Things to Consider Before Purchasing Investment Property
ROI - Return on Investment
Real estate investors often see positive cash flow with their investment properties in today’s market, but the savviest investors calculate their approximate return on investment (ROI) rates before purchasing a property. To calculate your ROI on potential property investments, follow the steps outlined below:
Estimate Your Annual Rental Income
Search for similar properties currently up for rent in your area. Find an average monthly rent for the type of property you’re interested in and multiply that rent price by 12 for a year’s worth of income.
Calculate Your Net Operating Income
Estimate your potential annual rental income then calculate your net operating income. Your net operating income is equal to your annual rental estimate minus your annual operating expenses. Your operating expenses are the total amount of money it takes to maintain your property every year.
These expenses include homeowners insurance, property taxes, maintenance and homeowners association (HOA) fees. Don’t include your mortgage loan or interest in your net operating expense calculation. Subtract your operating expenses from your annual rent estimation to find your NOI.
Find Your ROI
Finally, divide your NOI by the total value of your mortgage to find your total ROI. Your ROI helps you understand whether you should invest in one property over another.

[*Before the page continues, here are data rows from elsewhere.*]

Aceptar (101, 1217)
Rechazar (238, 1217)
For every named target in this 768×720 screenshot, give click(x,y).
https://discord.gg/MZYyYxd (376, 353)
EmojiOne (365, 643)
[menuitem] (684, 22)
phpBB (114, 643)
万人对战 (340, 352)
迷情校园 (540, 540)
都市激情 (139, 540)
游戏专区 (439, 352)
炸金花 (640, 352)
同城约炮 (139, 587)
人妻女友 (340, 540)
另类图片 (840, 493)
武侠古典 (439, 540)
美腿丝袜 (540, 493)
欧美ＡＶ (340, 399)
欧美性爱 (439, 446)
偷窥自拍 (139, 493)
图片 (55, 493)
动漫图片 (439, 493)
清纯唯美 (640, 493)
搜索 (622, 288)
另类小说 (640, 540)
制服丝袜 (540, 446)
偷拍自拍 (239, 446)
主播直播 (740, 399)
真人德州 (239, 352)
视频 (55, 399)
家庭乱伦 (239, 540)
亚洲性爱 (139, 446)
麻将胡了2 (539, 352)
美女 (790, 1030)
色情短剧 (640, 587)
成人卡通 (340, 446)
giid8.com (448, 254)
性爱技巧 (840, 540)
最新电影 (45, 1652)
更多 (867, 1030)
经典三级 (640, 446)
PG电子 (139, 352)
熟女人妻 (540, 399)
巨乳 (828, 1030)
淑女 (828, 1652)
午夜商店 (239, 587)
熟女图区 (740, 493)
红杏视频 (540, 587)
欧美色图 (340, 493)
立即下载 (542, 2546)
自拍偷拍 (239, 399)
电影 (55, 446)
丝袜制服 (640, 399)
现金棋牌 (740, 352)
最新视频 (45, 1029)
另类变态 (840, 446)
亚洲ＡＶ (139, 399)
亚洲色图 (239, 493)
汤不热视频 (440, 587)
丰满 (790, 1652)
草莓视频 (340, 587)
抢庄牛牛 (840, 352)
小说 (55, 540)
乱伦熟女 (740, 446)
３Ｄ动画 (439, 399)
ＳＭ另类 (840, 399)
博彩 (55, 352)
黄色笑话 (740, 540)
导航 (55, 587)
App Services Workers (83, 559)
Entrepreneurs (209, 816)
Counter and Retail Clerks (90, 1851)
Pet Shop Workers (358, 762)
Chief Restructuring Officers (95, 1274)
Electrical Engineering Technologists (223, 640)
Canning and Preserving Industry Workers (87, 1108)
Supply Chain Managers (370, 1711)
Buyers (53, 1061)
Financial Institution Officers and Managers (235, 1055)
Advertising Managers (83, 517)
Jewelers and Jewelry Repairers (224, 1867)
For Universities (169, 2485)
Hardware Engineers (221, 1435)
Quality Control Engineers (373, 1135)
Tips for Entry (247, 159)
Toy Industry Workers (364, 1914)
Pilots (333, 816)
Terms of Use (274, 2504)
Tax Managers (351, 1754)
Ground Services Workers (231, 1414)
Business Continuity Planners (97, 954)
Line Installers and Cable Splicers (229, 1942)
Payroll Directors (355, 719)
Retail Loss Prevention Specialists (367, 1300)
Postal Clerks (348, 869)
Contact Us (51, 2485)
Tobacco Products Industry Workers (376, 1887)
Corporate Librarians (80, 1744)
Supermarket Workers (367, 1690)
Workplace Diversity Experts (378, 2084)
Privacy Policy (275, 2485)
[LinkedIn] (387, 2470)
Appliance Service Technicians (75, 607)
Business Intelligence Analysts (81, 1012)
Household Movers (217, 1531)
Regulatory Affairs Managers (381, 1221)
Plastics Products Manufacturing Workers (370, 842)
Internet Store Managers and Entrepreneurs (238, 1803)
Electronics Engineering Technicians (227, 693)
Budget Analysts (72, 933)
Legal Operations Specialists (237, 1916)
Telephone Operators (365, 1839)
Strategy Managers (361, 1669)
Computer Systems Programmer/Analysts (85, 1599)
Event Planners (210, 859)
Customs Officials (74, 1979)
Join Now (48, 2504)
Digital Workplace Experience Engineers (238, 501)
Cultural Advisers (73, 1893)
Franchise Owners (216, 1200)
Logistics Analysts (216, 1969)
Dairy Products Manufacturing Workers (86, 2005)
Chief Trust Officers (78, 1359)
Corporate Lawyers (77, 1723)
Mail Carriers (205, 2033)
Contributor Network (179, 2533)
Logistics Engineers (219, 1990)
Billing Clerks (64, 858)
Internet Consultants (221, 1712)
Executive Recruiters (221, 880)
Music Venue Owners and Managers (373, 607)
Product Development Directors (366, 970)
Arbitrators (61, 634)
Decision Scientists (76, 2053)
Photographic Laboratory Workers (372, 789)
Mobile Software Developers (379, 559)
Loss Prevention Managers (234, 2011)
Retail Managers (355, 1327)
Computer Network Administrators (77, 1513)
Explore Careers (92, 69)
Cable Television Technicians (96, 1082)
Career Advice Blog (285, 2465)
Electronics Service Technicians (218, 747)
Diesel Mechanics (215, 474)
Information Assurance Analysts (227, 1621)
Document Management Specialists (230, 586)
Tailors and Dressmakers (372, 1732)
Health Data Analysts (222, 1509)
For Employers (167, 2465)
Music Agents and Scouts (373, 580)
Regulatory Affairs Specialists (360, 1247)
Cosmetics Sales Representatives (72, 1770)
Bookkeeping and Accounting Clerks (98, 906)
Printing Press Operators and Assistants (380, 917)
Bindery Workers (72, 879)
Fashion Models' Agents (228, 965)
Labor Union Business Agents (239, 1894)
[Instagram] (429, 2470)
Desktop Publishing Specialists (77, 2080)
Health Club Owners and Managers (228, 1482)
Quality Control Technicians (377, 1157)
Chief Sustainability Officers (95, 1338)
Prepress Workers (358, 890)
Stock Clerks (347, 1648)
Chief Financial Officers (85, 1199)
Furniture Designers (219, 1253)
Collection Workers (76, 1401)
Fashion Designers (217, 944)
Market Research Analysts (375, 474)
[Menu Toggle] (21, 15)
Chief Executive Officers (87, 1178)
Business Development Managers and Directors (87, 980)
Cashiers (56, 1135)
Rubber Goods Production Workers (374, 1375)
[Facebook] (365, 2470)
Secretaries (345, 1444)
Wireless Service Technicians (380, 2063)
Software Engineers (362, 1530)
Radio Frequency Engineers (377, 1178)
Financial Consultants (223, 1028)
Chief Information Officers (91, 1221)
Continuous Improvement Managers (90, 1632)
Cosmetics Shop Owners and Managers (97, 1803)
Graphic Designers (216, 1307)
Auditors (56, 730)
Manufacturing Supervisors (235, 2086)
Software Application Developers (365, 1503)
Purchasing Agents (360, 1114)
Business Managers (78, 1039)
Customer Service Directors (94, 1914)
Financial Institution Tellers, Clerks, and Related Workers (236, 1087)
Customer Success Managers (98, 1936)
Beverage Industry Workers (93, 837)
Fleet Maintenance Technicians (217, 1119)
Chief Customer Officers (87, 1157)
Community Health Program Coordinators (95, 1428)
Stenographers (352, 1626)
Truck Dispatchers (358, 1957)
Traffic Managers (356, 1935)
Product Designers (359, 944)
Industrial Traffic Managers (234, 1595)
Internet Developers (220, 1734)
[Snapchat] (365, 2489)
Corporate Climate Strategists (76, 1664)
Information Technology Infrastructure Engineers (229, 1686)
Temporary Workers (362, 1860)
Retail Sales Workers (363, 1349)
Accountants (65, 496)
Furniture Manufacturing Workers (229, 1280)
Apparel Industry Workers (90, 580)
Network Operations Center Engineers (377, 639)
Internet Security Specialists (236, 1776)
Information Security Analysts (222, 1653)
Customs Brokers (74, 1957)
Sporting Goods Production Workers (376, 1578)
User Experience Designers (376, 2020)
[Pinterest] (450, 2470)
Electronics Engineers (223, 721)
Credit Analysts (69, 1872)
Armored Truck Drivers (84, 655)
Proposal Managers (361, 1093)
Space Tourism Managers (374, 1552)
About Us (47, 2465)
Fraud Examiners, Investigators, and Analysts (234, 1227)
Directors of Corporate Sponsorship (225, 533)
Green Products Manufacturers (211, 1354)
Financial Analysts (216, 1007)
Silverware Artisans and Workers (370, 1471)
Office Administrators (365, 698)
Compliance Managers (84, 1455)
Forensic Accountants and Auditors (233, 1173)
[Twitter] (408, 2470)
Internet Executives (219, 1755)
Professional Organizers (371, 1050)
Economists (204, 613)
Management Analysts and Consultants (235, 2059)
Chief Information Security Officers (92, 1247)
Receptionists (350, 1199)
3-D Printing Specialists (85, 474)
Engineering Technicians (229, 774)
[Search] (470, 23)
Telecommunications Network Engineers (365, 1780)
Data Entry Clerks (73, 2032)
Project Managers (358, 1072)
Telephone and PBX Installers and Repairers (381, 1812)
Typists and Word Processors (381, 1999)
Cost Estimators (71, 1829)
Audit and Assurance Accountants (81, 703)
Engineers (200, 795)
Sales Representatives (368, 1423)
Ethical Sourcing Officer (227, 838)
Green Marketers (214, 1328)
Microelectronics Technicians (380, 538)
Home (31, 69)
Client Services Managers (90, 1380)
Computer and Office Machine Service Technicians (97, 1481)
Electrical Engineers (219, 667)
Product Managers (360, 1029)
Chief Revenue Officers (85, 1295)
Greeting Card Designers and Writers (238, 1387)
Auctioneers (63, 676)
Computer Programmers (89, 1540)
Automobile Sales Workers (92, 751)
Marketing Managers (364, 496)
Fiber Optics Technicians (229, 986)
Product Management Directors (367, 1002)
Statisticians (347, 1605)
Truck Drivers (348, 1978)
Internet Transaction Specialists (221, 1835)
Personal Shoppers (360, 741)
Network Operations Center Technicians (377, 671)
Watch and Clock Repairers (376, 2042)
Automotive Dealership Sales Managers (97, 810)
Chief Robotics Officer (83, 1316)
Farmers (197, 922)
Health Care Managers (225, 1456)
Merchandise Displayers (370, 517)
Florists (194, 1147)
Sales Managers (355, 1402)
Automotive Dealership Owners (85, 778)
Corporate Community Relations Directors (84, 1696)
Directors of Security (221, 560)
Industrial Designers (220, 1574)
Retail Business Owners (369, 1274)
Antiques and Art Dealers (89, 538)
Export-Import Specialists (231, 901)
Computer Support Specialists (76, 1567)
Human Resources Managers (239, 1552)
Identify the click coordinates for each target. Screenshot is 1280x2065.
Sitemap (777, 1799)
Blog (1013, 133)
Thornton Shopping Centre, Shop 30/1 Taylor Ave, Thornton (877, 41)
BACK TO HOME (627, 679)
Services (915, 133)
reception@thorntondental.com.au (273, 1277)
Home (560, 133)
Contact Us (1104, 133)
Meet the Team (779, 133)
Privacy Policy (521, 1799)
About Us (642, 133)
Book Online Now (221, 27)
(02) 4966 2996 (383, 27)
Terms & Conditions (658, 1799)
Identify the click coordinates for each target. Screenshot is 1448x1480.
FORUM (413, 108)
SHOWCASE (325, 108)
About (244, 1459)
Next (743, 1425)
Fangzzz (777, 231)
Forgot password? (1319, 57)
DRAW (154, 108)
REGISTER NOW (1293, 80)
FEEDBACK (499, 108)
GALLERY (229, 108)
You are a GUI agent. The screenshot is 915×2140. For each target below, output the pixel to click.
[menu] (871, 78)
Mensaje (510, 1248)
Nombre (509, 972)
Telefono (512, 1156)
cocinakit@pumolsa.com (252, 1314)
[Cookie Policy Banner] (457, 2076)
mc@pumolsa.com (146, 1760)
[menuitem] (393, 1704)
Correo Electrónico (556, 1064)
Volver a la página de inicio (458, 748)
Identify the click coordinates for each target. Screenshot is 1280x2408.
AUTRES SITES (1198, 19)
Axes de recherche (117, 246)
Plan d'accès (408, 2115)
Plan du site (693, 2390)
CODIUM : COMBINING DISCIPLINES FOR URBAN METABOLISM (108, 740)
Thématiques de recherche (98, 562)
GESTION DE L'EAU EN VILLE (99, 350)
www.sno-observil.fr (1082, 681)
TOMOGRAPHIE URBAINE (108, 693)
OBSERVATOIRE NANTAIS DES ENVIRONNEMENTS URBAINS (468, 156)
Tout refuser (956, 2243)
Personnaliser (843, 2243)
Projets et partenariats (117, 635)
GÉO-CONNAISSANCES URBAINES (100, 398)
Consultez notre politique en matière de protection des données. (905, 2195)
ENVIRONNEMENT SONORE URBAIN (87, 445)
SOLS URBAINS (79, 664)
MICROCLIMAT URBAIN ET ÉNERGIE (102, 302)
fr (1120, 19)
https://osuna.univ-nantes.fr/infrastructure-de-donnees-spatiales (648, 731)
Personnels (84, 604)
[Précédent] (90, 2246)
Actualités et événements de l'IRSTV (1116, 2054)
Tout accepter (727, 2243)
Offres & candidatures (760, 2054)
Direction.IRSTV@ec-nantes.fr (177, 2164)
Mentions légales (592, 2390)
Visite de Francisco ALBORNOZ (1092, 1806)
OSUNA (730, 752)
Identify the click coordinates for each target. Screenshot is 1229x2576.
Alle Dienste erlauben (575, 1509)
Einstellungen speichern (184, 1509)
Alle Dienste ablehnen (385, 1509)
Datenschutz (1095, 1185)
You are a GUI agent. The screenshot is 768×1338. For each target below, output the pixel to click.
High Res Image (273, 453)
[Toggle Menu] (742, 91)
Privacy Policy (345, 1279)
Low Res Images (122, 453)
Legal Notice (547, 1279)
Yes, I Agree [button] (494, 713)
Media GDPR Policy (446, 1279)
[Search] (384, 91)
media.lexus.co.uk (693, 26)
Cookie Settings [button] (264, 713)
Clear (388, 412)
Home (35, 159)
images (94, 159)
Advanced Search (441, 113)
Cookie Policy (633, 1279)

It can also give you an idea of your real estate investment’s profitability.
ROI Example Calculation
If you buy a $200,000 property you can rent out for $1,000 a month. Your total potential income is $1,000 × 12 months for a total of $12,000. If you assume that the property costs about $500 a month in maintenance fees and taxes the following would calculate the ROI.
- $500 × 12 = estimated operating expenses of $6,000.
- Subtract your operating expenses from your total rent potential: $12,000 − $6,000 = $6,000 of net operating income.
- Divide your NOI by the total value of your mortgage: $6,000 ÷ $200,000 = 0.03, which makes this property’s ROI 3%.
If you buy a property in a solid area and know you can rent to reliable tenants, a 3% ROI is great. However, if the property is in an area known for short-term tenants, a 3% ROI may not be worth your time and effort.